■ Work task
From the data below, tally each line that has "Close" in it, then give that tally without comment.

------ Exercise material ------

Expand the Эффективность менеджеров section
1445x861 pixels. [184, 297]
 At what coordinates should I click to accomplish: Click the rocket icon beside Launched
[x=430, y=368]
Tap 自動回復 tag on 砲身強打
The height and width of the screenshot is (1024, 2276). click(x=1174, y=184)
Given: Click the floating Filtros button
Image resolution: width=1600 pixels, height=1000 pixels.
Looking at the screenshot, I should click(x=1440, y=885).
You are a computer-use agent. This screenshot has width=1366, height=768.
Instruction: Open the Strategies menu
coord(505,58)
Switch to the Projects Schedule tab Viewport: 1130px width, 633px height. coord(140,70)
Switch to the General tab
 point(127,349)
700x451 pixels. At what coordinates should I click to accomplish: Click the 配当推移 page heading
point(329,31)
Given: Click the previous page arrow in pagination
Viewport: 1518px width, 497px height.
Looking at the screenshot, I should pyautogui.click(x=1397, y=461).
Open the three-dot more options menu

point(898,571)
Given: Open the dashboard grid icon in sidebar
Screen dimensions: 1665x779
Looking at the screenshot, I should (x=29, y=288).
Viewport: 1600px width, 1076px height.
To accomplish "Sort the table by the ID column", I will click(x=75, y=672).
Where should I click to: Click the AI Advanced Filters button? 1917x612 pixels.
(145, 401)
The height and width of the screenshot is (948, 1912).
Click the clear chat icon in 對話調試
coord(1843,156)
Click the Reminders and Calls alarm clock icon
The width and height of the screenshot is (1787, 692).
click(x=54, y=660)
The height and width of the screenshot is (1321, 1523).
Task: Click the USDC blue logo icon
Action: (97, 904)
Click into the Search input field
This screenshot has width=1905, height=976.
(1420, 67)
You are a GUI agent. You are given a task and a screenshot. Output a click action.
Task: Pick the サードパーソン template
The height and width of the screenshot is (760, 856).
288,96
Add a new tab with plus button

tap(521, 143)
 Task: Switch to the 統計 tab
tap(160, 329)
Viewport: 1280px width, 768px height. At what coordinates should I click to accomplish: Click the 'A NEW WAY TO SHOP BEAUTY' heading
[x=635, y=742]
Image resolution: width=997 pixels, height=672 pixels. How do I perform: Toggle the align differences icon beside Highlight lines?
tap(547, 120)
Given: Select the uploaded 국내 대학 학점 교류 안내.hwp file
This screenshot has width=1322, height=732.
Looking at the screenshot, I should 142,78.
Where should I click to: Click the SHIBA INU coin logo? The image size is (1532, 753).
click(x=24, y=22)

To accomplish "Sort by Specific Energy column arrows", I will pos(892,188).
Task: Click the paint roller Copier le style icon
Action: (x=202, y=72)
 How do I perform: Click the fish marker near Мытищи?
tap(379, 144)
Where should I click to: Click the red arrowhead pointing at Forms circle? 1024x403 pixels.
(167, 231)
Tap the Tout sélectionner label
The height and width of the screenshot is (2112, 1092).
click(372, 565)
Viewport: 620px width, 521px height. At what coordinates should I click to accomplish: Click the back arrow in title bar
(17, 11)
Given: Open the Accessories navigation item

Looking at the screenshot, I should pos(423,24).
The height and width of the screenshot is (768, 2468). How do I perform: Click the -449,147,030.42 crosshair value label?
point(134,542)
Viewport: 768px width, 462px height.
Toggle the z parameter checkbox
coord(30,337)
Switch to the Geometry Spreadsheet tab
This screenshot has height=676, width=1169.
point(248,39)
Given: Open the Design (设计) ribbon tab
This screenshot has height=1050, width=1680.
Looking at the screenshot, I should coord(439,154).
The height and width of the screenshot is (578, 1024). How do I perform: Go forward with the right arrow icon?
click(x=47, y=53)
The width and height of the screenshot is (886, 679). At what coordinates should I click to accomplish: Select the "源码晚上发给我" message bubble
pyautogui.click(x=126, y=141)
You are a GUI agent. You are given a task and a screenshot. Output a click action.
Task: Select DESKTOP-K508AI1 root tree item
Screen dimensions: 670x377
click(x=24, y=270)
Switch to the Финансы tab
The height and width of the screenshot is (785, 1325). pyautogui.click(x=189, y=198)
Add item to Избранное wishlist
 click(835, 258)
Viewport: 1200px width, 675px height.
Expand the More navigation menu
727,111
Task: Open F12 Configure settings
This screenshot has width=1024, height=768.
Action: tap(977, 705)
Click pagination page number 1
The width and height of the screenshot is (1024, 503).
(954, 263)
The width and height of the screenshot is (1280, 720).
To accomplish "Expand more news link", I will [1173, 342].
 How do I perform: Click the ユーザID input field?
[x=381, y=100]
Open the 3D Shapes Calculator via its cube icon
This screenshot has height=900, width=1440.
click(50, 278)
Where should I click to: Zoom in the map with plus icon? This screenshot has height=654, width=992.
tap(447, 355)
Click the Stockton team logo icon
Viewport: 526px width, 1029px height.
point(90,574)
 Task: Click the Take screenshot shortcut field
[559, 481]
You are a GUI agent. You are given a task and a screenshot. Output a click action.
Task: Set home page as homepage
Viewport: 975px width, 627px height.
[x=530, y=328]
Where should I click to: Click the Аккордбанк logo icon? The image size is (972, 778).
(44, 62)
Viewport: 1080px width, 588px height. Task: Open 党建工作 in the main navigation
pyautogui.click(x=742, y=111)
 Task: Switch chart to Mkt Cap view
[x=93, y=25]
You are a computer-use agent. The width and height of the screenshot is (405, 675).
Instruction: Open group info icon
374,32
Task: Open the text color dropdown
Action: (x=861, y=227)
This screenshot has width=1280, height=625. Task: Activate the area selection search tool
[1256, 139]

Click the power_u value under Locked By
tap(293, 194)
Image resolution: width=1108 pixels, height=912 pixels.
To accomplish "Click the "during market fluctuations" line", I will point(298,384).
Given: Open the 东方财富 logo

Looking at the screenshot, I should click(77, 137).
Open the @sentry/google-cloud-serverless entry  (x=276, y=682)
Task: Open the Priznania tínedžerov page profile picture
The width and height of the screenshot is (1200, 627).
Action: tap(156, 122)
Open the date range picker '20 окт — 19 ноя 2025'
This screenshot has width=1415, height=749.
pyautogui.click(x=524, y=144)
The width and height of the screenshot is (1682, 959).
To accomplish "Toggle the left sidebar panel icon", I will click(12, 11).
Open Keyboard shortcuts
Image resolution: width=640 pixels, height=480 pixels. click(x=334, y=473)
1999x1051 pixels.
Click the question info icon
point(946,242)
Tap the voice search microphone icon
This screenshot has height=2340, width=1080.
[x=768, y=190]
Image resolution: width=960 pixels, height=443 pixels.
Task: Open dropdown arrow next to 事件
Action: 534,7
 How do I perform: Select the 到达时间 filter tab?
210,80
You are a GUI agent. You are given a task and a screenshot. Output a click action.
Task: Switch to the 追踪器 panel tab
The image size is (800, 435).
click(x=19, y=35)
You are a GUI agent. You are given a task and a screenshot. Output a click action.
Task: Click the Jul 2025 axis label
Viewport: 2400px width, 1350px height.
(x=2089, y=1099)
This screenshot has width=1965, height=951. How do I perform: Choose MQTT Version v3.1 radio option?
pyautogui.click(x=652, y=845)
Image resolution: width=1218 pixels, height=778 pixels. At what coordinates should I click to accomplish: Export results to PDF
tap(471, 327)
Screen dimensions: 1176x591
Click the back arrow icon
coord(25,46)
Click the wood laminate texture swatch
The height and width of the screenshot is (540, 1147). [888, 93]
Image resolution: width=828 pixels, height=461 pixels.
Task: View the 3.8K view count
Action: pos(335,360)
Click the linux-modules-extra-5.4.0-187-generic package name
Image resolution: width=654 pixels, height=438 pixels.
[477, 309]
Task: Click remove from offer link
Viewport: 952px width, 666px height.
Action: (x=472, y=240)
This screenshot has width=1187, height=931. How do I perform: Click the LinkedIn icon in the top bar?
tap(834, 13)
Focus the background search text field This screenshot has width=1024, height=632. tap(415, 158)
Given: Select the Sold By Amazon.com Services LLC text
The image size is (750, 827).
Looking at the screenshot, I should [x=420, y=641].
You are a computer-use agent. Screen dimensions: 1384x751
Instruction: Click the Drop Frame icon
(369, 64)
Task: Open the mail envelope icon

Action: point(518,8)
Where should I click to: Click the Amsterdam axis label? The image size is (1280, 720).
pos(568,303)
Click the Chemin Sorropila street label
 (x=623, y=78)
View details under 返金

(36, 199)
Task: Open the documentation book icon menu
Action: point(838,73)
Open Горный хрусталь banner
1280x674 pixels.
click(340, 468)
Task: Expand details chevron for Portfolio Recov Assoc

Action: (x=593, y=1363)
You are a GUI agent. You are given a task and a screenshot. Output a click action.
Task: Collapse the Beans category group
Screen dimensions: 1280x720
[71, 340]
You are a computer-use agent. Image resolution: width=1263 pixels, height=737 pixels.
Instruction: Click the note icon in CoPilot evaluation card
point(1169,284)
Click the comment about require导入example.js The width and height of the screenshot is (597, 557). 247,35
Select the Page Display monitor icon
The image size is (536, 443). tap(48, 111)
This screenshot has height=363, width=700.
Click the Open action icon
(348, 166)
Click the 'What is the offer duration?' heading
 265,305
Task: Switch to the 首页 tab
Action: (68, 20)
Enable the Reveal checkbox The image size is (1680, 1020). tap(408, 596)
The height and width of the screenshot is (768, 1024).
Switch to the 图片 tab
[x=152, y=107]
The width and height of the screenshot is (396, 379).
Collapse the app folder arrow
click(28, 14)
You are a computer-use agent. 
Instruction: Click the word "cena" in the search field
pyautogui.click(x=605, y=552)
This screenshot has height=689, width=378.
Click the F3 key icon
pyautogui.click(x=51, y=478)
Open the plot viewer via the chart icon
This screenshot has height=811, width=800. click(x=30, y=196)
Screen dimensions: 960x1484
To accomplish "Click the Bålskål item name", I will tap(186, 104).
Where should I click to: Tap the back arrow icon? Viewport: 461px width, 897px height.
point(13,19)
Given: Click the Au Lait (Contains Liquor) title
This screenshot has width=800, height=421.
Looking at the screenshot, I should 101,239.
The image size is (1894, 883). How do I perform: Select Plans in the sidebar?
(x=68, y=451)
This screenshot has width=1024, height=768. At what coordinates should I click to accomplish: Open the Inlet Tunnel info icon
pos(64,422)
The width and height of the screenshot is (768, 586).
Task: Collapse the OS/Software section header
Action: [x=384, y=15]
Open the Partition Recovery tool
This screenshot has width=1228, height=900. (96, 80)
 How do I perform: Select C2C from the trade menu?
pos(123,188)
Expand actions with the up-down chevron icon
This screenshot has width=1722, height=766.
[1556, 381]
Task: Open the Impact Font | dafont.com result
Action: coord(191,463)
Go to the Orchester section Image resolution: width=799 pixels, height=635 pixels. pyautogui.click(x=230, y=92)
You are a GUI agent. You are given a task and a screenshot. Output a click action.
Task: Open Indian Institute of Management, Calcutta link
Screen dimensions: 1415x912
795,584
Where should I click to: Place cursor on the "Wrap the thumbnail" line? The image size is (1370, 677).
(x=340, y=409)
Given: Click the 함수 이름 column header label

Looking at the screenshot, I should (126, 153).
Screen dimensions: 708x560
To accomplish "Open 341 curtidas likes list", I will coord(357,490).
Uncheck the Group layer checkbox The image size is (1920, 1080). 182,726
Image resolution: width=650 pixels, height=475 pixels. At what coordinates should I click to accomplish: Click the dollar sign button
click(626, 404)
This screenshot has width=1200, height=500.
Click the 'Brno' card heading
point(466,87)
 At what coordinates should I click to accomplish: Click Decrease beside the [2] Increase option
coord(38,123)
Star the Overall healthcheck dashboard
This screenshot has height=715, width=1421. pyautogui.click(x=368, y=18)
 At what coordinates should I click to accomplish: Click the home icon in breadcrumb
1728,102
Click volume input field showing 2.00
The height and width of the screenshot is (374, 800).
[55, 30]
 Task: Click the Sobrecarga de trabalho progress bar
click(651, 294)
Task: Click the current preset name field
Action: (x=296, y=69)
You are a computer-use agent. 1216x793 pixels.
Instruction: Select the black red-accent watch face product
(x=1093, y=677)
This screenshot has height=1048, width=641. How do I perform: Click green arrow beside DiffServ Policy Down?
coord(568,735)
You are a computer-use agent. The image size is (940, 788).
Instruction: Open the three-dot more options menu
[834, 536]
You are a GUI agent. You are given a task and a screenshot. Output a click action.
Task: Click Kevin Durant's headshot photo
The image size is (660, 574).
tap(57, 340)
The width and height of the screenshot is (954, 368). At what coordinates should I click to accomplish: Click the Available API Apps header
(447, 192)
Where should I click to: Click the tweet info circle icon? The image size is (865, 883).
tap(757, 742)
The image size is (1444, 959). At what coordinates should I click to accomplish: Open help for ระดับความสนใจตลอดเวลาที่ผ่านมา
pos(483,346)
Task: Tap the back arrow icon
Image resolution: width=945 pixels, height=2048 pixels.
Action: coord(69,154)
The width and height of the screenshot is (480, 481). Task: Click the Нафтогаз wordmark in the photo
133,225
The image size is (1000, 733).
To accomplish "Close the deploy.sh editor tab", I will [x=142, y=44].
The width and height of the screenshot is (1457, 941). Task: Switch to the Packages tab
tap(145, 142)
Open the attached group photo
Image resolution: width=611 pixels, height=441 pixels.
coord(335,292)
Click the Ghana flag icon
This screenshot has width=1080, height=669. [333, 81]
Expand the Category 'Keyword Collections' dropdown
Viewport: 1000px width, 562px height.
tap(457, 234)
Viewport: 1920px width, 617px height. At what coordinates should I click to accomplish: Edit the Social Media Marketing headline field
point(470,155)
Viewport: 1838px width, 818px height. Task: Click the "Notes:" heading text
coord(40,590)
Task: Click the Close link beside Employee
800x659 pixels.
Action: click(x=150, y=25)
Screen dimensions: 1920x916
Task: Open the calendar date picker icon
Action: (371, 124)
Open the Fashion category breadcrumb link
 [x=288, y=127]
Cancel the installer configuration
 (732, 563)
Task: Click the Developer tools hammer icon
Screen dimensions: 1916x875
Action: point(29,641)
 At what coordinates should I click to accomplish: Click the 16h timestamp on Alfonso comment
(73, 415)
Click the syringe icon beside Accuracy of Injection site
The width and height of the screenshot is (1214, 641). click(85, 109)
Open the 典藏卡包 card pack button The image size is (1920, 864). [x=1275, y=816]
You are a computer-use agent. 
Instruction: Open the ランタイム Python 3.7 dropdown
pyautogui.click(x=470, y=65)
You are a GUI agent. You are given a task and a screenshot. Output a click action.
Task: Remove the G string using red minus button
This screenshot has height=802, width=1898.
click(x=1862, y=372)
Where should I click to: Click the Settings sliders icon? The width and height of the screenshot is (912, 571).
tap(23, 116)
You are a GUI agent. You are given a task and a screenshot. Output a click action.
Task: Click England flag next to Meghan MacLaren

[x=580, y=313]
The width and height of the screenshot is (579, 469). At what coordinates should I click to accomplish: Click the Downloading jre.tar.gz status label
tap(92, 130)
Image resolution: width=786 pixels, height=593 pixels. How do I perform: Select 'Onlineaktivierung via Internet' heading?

------

■ Solution below
2